50  Factor analysis

Open in Google Colab | Download notebook

Code
# Colab setup ------------------
import os, shutil, sys, subprocess, urllib.request
if "google.colab" in sys.modules:
    cmd = "pip install --upgrade watermark"
    process = subprocess.Popen(cmd.split(), stdout=subprocess.PIPE, stderr=subprocess.PIPE)
    stdout, stderr = process.communicate()
    data_path = "https://s3.amazonaws.com/bebi103.caltech.edu/data/"
else:
    data_path = "../data/"
# ------------------------------
import warnings

import numpy as np
import scipy.io
import scipy.stats as st

import sklearn
import sklearn.decomposition
import sklearn.preprocessing

import bebi103

import bokeh.io
import bokeh.plotting
bokeh.io.output_notebook()
Loading BokehJS ...

In Chapter 49, we took a heuristic approach to principal component analysis in which we did the following.
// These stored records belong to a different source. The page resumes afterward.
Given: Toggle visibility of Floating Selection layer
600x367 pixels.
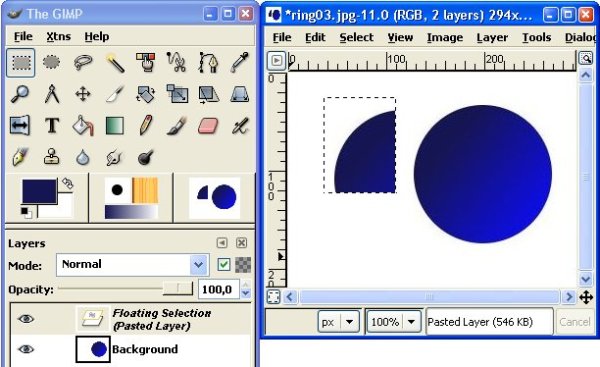Looking at the screenshot, I should point(26,319).
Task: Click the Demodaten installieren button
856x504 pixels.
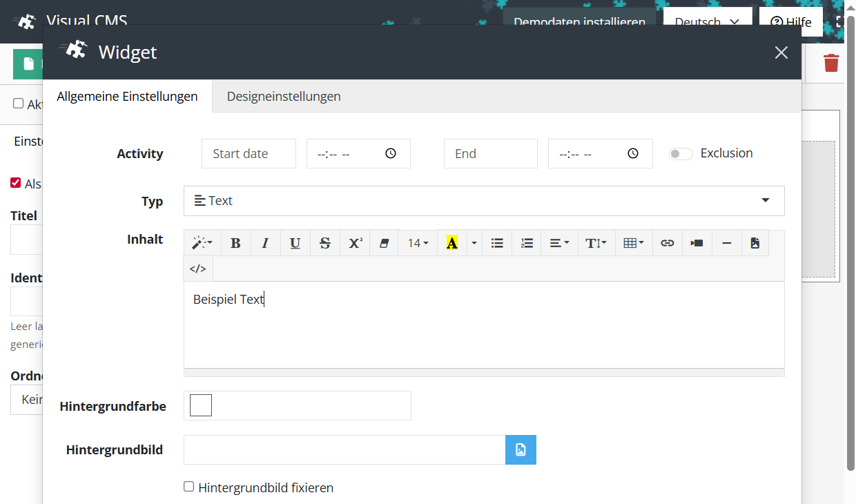Action: [x=579, y=21]
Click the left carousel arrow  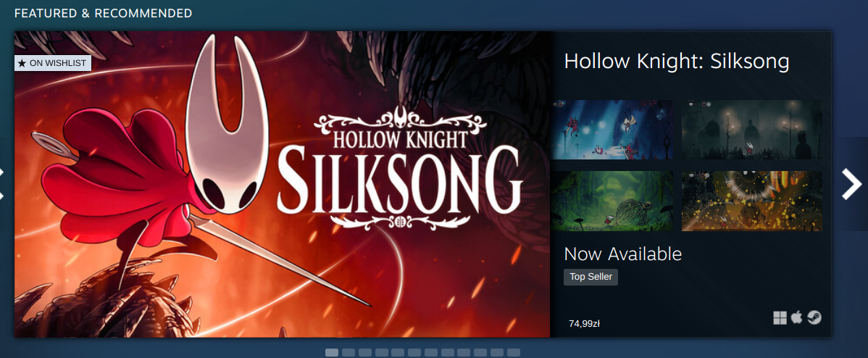(2, 184)
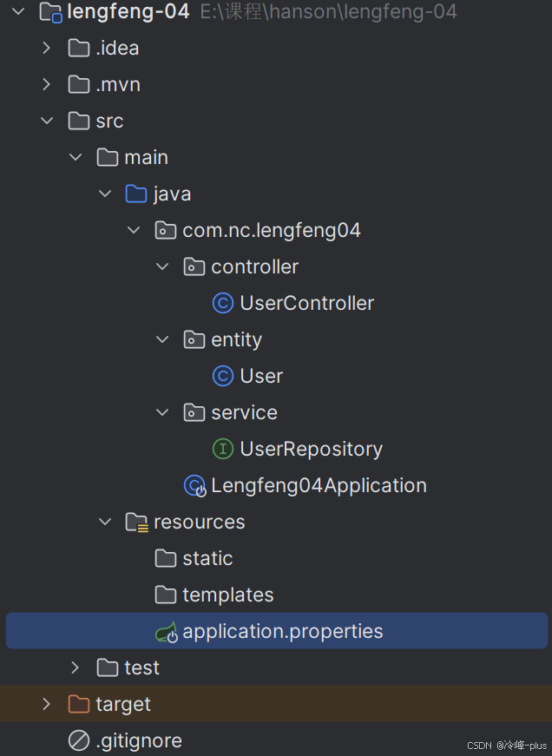
Task: Collapse the src directory chevron
Action: click(46, 121)
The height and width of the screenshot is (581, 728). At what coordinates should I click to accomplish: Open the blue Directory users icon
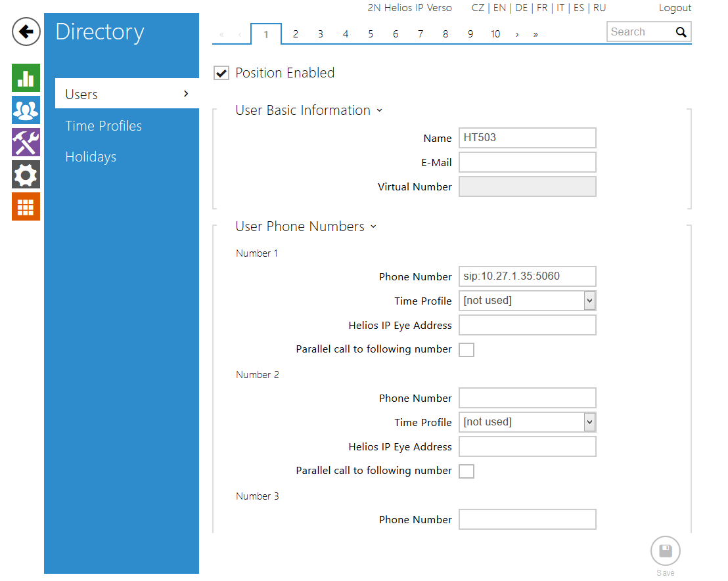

  1. We noted that we have (centered and scaled) high dimensional (dimension \(D\)) observations \(\mathbf{y}\) and posit that they could be generated from \(L\) causes, with \(L < D\), often with \(L \ll D\).
  2. We sought a linear projection of \(D\)-dimensional data \(\mathbf{y}\) onto \(L\)-dimensional latent variables (causes) \(\mathbf{z}\).
  3. We defined a loss function that is the mean squared difference between observed data and data recovered from a linear transformation of the causes.
  4. We minimized the loss function to get the optimal transformation.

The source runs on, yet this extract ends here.